*** Opening Information ***
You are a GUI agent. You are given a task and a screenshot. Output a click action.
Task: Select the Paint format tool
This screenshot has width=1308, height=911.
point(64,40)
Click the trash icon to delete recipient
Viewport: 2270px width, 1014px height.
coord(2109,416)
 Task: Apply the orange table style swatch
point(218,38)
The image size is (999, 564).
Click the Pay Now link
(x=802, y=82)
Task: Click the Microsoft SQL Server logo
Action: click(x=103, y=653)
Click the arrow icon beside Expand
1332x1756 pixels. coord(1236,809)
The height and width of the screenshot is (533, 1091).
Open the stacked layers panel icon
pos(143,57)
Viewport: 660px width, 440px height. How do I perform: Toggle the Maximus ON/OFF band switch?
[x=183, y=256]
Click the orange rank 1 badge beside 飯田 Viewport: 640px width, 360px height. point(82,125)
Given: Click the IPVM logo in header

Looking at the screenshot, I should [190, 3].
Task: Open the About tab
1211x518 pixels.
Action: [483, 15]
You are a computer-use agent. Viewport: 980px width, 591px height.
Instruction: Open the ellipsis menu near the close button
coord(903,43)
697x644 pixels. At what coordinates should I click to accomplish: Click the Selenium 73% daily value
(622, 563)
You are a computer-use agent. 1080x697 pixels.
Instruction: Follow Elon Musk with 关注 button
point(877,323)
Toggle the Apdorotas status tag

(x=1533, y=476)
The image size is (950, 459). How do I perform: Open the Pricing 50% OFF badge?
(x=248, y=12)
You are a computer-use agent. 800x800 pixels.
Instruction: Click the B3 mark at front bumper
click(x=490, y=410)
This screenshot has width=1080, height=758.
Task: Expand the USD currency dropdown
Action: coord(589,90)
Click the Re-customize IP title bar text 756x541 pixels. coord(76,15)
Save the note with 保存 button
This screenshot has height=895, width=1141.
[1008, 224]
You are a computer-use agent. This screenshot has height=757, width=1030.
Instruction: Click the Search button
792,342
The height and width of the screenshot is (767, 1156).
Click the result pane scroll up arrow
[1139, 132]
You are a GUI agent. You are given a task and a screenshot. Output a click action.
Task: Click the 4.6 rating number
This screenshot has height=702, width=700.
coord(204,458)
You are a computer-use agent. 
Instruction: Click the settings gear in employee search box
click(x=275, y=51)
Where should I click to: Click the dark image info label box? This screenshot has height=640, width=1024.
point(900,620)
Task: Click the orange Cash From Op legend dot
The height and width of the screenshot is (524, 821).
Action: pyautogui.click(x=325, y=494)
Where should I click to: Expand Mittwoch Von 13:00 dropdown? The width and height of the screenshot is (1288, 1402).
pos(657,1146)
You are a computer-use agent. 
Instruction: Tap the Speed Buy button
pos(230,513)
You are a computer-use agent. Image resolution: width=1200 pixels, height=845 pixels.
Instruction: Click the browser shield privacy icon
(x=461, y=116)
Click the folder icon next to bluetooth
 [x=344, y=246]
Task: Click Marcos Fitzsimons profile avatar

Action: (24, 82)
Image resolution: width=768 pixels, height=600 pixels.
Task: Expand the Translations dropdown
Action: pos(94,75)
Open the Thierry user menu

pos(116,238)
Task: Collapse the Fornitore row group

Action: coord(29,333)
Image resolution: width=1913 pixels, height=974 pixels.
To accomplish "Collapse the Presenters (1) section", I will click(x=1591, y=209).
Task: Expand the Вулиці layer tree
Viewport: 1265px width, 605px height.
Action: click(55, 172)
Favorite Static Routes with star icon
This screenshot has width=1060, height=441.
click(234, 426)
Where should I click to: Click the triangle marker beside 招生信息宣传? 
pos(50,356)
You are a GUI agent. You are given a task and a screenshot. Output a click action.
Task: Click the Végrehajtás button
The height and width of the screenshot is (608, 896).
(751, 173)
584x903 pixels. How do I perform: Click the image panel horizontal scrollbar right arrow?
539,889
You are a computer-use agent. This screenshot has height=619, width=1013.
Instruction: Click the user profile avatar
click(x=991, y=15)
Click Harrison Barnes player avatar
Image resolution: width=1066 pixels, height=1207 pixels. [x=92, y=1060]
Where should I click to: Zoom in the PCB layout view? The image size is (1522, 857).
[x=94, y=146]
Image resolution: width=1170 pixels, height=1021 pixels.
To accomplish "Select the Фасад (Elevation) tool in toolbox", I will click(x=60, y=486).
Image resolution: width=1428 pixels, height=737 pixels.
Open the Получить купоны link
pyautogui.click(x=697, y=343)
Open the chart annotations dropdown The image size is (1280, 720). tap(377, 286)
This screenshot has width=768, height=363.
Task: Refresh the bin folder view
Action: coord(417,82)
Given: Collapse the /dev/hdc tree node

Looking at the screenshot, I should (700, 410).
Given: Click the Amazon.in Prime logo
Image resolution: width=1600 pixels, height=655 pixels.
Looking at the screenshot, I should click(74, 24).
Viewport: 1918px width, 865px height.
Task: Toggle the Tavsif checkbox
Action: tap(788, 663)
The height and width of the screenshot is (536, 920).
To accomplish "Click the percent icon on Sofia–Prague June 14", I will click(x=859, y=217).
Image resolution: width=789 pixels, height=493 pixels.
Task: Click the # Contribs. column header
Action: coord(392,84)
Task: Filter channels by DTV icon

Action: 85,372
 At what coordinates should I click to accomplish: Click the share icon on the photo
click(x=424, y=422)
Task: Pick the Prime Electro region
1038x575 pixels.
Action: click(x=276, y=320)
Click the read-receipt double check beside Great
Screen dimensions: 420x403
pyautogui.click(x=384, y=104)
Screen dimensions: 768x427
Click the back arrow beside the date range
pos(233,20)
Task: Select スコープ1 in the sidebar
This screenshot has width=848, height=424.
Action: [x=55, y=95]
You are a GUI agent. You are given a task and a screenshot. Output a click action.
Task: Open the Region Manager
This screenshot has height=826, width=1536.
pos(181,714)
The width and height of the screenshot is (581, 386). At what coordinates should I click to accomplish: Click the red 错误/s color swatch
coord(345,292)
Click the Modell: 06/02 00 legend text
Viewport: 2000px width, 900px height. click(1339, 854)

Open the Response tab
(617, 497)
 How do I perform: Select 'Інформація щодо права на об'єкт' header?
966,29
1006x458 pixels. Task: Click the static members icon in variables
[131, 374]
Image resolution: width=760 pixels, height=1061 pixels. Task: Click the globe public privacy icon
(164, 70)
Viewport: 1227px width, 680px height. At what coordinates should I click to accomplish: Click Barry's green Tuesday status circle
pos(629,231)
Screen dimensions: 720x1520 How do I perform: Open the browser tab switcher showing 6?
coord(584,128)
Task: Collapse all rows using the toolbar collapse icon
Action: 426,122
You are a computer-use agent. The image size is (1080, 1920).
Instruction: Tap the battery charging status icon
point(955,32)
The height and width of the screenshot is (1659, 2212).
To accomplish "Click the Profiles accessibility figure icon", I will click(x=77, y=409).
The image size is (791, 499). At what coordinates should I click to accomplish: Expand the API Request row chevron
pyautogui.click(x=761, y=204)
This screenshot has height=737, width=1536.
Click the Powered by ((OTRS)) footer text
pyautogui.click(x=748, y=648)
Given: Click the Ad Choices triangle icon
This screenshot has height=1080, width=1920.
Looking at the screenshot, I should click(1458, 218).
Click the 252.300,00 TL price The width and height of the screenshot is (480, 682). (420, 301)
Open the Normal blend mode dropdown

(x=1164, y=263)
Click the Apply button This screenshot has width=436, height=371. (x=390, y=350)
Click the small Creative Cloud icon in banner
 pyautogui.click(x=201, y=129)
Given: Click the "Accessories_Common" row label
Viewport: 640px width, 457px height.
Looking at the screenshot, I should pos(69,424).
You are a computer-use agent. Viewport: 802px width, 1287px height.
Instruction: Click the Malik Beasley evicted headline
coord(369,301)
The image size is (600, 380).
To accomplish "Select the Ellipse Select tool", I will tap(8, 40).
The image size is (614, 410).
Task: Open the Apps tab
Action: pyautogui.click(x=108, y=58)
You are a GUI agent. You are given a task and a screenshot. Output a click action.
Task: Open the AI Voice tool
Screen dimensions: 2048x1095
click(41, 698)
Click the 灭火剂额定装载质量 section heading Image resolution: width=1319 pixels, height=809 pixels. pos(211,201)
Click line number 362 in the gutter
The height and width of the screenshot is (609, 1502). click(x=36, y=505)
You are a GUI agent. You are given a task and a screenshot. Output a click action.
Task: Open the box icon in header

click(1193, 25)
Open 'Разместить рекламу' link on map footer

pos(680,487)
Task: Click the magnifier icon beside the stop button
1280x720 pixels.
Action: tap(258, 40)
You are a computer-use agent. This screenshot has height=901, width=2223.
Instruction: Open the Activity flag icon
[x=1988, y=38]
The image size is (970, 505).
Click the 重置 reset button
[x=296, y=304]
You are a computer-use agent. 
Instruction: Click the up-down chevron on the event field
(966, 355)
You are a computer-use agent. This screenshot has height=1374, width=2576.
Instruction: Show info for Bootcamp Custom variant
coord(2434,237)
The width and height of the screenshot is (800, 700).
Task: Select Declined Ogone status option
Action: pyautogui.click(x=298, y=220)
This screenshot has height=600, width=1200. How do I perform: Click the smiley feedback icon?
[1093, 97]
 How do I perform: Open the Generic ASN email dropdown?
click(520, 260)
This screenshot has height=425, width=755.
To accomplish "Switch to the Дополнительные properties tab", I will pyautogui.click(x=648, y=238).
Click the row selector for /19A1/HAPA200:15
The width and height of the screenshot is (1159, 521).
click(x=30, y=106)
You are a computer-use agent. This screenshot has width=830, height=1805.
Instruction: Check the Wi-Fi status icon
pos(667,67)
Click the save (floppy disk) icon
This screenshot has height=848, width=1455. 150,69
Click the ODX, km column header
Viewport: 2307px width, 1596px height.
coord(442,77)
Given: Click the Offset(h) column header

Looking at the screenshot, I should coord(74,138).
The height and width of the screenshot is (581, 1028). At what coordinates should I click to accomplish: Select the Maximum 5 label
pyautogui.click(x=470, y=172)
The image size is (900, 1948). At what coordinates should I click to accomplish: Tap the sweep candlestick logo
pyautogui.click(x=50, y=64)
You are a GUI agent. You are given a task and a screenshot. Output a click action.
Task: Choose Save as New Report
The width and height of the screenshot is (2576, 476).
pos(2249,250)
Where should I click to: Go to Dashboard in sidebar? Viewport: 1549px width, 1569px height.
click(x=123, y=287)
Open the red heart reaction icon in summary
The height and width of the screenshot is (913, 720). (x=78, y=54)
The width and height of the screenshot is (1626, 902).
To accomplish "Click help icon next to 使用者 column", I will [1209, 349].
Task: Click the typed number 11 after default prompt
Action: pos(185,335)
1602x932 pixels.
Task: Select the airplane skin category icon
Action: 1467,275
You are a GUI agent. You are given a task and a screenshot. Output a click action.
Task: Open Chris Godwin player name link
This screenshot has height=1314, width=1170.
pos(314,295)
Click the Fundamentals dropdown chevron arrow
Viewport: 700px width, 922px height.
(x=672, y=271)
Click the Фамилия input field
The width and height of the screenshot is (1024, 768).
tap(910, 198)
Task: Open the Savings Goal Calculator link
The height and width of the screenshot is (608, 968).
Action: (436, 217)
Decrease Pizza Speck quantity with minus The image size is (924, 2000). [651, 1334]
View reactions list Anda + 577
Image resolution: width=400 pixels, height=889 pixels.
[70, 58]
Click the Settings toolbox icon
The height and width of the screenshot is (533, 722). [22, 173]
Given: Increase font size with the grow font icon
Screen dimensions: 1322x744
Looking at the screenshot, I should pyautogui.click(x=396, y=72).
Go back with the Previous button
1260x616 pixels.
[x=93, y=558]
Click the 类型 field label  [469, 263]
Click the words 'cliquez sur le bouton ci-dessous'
*** Closing Information ***
◆ What is needed:
In the listing above, find each line containing "section" and copy it.

◆ Solution for this exercise:
To accomplish "Collapse the Presenters (1) section", I will click(x=1591, y=209).
Click the 灭火剂额定装载质量 section heading Image resolution: width=1319 pixels, height=809 pixels. pos(211,201)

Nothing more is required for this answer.